Our Wellness Reports explore how our DNA can influence lifestyle factors like diet, exercise, and sleep. Some of our Wellness Reports are based on specific genetic variants that have support from the scientific literature. Other Wellness Reports (the Genetic Weight report) are based on statistical models powered by 23andMe research. To learn more about 23andMe's requirements for clinical and scientific validity, please see our white paper.
Our Traits Reports explore how your DNA influences your appearance, your senses, and other characteristics, ranging from eye color to taste preferences to whether you can match a musical pitch. Although these reports predict your chances of having a trait based on your genetics, many other factors can influence your actual traits, including lifestyle, environment, and genetic variants not included in the report. That's why we present your results as a probability or a likelihood, not a certainty. For example, if 90% of 23andMe research participants with a certain genetic result have one version of a trait, that still means 10% of research participants have the other version of the trait.
Even though our prediction about your trait may not always match your actual trait, the genetic result underlying that prediction is highly accurate. Our genotyping platform is a well-established and reliable technology for analyzing DNA, and all samples are processed in CLIA-certified labs.

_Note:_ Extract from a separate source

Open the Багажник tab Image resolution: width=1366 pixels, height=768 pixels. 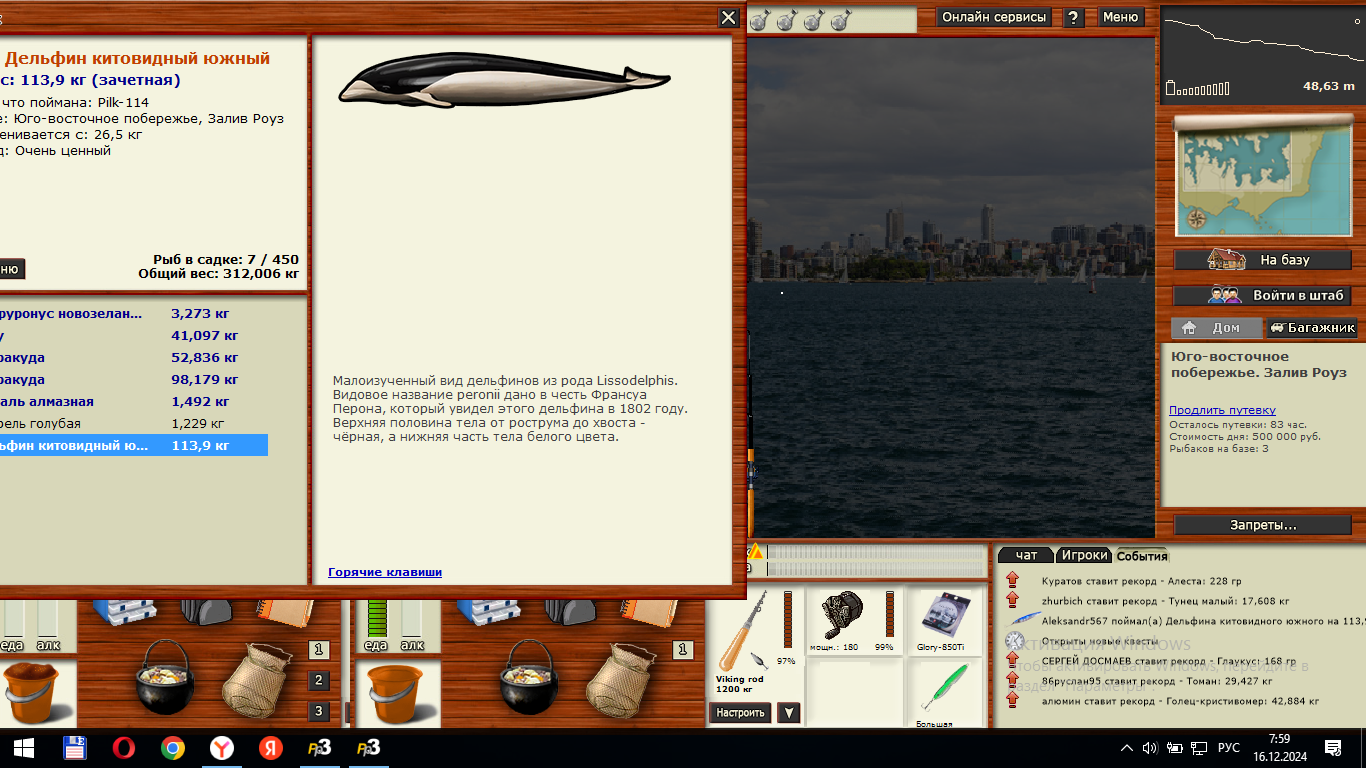(1312, 328)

*The 23andMe PGS test includes health predisposition and carrier status reports. Health predisposition reports include both reports that meet FDA requirements for genetic health risks and the 23andMe Type 2 Diabetes health predisposition report which is based on 23andMe research and has not been reviewed by the FDA. The test uses qualitative genotyping to detect select clinically relevant variants in the genomic DNA of adults from saliva for the purpose of reporting and interpreting genetic health risks and reporting carrier status. It is not intended to diagnose any disease. Your ethnicity may affect the relevance of each report and how your genetic health risk results are interpreted. Each genetic health risk report describes if a person has variants associated with a higher risk of developing a disease, but does not describe a person’s overall risk of developing the disease. The test is not intended to tell you anything about your current state of health, or to be used to make medical decisions, including whether or not you should take a medication, how much of a medication you should take, or determine any treatment. Our carrier status reports can be used to determine carrier status, but cannot determine if you have two copies of any genetic variant. These carrier reports are not intended to tell you anything about your risk for developing a disease in the future, the health of your fetus, or your newborn child's risk of developing a particular disease later in life. For certain conditions, we provide a single report that includes information on both carrier status and genetic health risk. For important information and limitations regarding each genetic health risk and carrier status report, visit 23andme.com/test-info/.